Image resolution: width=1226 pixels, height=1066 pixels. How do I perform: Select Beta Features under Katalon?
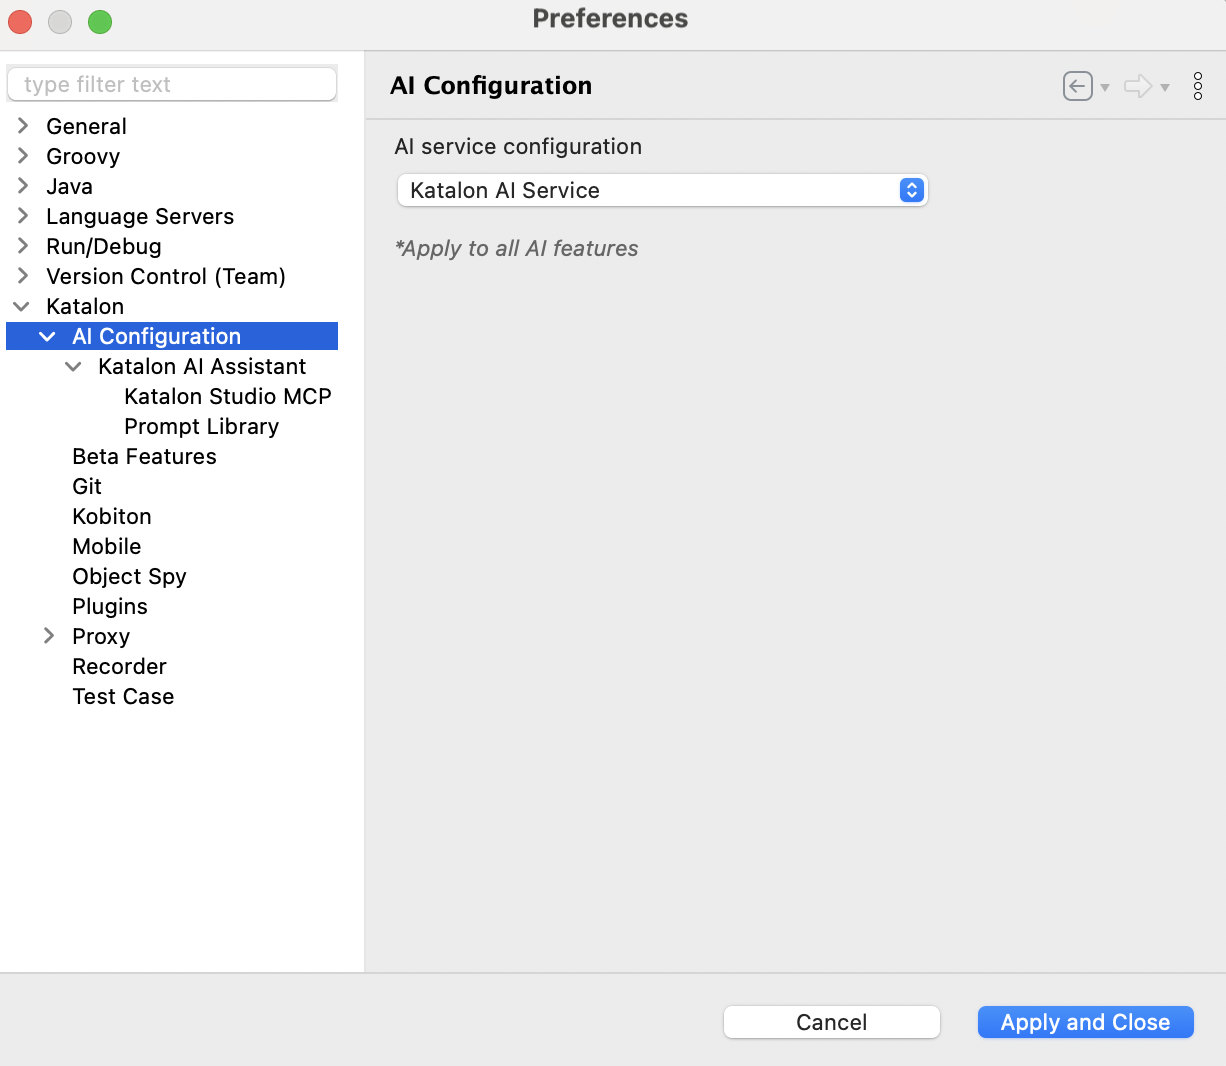144,456
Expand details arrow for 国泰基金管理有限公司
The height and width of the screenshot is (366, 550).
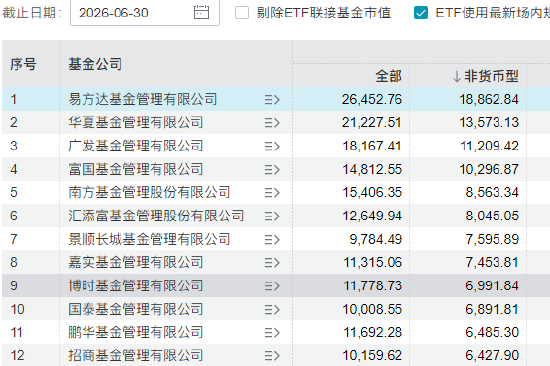[272, 310]
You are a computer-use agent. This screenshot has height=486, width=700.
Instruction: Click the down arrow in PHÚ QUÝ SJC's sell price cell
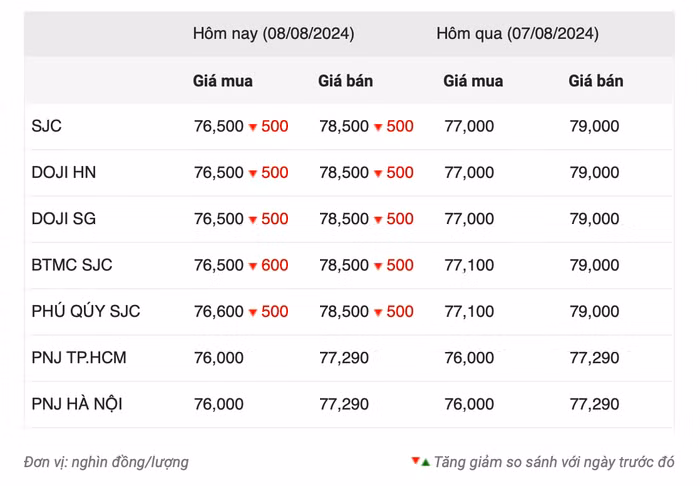(x=378, y=312)
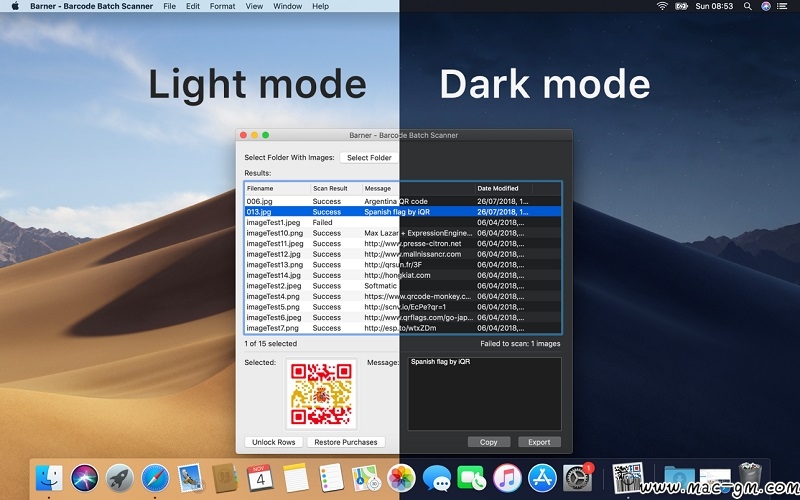800x500 pixels.
Task: Open Siri from the menu bar
Action: click(766, 6)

━━━━

# [Exercise aim]
What the answer needs is every line from the one with "You are a computer-use" through the last line of the data, reproduced word for word and with pictures omitted.

# [Answer box]
You are a computer-use agent. This screenshot has height=486, width=700.
Instruction: Click the down arrow in PHÚ QUÝ SJC's sell price cell
(x=378, y=312)
800x500 pixels.
Task: Open Siri from the menu bar
Action: click(766, 6)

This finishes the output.